Brand Names Platinol, Platinol-aq

Classification

Therapeutic: Antineoplastic agent

Pharmacological: Platinum-based alkylating-like agent

FDA Approved Indications

Testicular cancer
Ovarian cancer
Bladder cancer
Lung cancer (non-small cell and small cell)
Cervical cancer

Mechanism of Action

Cisplatin forms platinum-DNA adducts that inhibit DNA synthesis and function, leading to apoptosis of cancer cells.

Dosage and Administration

Adult: Dependent on specific indication and regimen; typically 50-100 mg/m² IV every 3-4 weeks

Pediatric: Based on body surface area; dosing varies per protocol

Geriatric: Use with caution; decreased renal function common in elderly affecting dosing

Renal Impairment: Reduce dose; monitor renal function closely

Hepatic Impairment: No specific adjustment, but monitor hepatic function

Pharmacokinetics

Absorption: Administered intravenously; negligible oral absorption.

Distribution: Widely distributed, crosses blood-brain barrier under certain conditions.

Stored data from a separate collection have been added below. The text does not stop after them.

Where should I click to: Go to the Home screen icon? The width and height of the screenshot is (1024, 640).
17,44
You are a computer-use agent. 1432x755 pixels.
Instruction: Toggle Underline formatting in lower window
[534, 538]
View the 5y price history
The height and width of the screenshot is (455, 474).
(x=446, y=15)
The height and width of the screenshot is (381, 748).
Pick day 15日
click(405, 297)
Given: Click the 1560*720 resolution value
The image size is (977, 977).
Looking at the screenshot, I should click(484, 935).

Metabolism: Minimal metabolism, mostly unchanged in urine.

Excretion: Primarily renal excretion; half-life approximately 20-30 minutes in plasma, longer in urine due to excretion.

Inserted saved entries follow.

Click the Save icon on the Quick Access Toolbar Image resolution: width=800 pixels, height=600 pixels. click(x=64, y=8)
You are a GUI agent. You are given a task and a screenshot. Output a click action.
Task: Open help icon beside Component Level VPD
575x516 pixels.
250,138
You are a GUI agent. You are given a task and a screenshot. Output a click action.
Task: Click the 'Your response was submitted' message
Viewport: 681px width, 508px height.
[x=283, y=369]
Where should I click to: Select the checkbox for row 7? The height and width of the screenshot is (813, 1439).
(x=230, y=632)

Half Life: Approximately 20-124 hours depending on method of calculation and renal function.

Contraindications

Hypersensitivity to cisplatin or other platinum compounds

Precautions

Pre-existing renal impairment, hearing impairment, peripheral neuropathy, electrolyte disturbances, pregnancy/lactation

Adverse Reactions - Common

Nausea and vomiting (Very common)
Nephrotoxicity (Common)
Ototoxicity (Uncommon)
Peripheral neuropathy (Uncommon)
Myelosuppression (Common)

Adverse Reactions - Serious

Severe nephrotoxicity leading to renal failure (Uncommon)
Anaphylactic reactions (Rare)
Secondary malignancies (myelodysplastic syndrome, leukemia) (Very rare)

Drug-Drug Interactions

Other nephrotoxic agents (e.g., aminoglycosides, NSAIDs)
Ototoxic drugs (e.g., aminoglycosides)
Cumulative myelosuppressive agents

Drug-Food Interactions

N/A

Drug-Herb Interactions

N/A

Nursing Implications

Assessment: Monitor renal function (BUN, creatinine), electrolytes, hearing, peripheral nerves, blood counts.

Diagnoses:

Risk for impaired kidney function
Risk for infection due to myelosuppression
Risk for peripheral neuropathy

Implementation: Pre-hydration protocols, administer antiemetics, monitor vital signs and labs closely.

Evaluation: Assess renal function, hematologic status, neurotoxicity, and effectiveness of therapy.

Patient/Family Teaching

Maintain adequate hydration to prevent nephrotoxicity.
Report any signs of hearing loss, numbness, or tingling.
Use antiemetics as prescribed to control nausea.
Avoid nephrotoxic drugs and NSAIDs.

Special Considerations

Black Box Warnings:

Nephrotoxicity, ototoxicity, severe allergic reactions, intense nausea and vomiting

Genetic Factors: Some genetic polymorphisms may affect toxicity profiles, but routine testing is not standard.

Lab Test Interference: May affect renal function and electrolyte panels.

Overdose Management

Signs/Symptoms: Severe nephrotoxicity, neurotoxicity, profound bone marrow suppression.

Treatment: Supportive care including hydration, chelation therapy with agents like calcium disodium edetate for platinum toxicity, and symptomatic treatment.

Storage and Handling

Storage: Store in original container at controlled room temperature, away from moisture and light.

Stability: Stable until expiration date on packaging.